The PCA urged the federal government to double the $3.5 billion incentives currently available for states and territories that exceed their individual housing targets in the lead-up to 2029.

“History tells us housing supply repeatedly gets shoved in the too hard basket when politics intervenes,” said PCA chief executive Mike Zorbas.

“Right now, Labor is in power in every state government bar Tasmania, but the time will come when that changes and we need to keep our eyes on the national housing prize,” he said.

“A pool of $3.5 billion between eight states and territories to boost housing supply won’t survive changes in state politics,” Mr Zorbas stressed. “We need to break that cycle by offering the states a carrot no premier from any party can ignore.”

As well as doubling the $3 billion New Home Bonus and $500 million Housing Support Program, the PCA has additional recommendations to the Australian government.

The PCA called for specific targets for purpose-built student accommodation and retirement living communities to be included in the National Housing Accord.

“Most of us have wised up to the importance of housing supply and choice where we want to grow up and where we want to grow old,” Mr Zorbas said.

“If we expand higher density housing supply at either end of the age spectrum, where government and community services are most effectively delivered, then everyone benefits.”

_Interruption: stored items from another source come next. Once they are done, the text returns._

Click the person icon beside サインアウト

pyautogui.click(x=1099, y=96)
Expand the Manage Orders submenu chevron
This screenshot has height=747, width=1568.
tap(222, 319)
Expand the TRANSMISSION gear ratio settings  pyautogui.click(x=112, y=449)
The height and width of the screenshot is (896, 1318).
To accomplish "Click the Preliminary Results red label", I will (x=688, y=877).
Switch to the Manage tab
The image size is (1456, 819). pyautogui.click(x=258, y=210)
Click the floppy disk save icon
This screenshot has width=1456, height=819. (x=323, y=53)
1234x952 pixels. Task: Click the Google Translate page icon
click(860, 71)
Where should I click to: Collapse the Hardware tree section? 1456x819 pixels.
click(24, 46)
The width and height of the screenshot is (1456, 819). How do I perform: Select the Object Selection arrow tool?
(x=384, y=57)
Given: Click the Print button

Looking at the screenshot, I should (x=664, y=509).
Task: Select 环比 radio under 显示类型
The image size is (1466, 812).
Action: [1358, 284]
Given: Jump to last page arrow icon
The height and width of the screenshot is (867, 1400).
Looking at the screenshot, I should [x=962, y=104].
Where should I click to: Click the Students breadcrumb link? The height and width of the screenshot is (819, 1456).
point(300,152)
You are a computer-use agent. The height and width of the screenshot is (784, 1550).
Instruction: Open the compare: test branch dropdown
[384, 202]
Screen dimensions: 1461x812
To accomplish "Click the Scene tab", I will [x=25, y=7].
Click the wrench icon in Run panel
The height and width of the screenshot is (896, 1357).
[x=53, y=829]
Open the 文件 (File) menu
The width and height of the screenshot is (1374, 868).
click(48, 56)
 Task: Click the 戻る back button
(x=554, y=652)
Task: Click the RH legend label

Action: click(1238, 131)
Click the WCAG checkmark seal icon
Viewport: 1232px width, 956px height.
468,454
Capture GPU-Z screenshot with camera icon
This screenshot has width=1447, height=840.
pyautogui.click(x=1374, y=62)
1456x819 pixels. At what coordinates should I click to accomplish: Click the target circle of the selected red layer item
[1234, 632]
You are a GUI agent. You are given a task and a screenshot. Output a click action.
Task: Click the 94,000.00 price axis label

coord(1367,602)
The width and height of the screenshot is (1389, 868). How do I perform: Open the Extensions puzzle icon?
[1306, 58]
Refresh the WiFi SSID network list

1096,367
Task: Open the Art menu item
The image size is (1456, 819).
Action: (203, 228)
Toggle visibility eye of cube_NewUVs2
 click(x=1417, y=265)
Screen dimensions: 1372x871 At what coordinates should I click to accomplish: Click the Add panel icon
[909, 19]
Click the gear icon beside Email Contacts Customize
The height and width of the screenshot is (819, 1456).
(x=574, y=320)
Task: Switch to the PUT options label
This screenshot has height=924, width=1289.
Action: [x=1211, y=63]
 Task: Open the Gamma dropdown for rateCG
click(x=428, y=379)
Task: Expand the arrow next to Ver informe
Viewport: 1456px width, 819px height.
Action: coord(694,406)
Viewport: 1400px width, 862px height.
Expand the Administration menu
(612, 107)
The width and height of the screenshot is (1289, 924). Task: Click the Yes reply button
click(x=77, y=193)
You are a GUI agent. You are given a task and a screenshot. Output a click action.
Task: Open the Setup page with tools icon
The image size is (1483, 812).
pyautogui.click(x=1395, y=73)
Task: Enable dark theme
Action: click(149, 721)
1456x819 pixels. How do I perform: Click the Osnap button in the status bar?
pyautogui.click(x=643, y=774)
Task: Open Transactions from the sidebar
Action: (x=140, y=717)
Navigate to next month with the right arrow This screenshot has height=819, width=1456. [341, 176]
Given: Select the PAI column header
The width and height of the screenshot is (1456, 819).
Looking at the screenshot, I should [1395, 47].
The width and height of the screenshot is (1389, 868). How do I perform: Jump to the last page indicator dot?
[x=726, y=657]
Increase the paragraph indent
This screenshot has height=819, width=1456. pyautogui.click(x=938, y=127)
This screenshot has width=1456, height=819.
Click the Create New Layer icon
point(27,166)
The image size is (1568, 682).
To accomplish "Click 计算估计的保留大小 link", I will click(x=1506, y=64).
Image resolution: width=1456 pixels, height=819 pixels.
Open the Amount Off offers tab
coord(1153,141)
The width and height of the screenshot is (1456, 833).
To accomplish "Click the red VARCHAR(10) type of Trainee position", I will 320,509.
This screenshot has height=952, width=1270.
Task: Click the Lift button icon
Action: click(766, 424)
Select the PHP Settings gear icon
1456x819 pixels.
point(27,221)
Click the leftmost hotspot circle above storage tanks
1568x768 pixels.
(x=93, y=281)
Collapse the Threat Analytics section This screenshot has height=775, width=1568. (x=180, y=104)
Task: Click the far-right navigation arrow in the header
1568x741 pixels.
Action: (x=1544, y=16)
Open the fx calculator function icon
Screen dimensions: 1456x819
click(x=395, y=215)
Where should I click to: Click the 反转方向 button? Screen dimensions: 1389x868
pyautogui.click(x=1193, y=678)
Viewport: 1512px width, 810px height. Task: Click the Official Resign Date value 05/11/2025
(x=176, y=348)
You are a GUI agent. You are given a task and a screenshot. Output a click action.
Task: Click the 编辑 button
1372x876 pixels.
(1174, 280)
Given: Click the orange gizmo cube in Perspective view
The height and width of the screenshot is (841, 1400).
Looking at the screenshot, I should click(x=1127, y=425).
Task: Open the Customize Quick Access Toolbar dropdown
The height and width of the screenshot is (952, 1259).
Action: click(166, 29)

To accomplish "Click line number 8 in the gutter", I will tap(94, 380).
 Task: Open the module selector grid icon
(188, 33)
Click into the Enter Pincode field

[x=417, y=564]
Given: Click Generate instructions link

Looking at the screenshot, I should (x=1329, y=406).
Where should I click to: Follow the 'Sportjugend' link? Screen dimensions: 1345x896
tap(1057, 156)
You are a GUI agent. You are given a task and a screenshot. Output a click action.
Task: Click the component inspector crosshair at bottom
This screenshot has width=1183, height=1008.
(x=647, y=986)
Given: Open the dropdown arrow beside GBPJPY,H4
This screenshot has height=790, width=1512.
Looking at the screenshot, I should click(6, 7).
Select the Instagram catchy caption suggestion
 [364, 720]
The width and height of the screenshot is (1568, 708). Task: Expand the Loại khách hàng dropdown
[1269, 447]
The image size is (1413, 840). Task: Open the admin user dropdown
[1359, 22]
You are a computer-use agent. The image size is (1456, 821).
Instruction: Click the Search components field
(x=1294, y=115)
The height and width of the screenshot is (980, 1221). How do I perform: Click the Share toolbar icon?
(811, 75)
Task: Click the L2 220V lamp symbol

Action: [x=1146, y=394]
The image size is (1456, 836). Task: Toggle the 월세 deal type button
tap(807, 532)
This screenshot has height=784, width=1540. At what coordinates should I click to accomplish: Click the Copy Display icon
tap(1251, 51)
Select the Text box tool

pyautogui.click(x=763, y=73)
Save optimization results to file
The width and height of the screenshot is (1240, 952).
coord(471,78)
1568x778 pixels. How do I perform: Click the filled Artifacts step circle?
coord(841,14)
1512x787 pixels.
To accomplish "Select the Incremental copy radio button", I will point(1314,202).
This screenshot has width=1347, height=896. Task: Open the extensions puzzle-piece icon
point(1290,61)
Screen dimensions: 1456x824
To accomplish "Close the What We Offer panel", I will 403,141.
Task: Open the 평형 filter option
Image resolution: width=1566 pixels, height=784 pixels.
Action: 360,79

The PCA’s submission also recommended that skilled construction workers make up a greater percentage of new immigrants, noting the widespread skills shortage in Australia.

“We have an ambitious national housing target, big state project builds on foot and growing green energy infrastructure needs that terrific training and TAFE initiatives cannot hope to meet,” said Mr Zorbas.

“We urgently need a higher proportion of the people we bring to Australia qualified in construction to build the housing all Australians need.”

The PCA further proposed that the federal government reduce the managed investment trust withholding tax rate to 10 per cent for build-to-rent projects that include affordable housing and better resourcing of the Foreign Investment Review Board.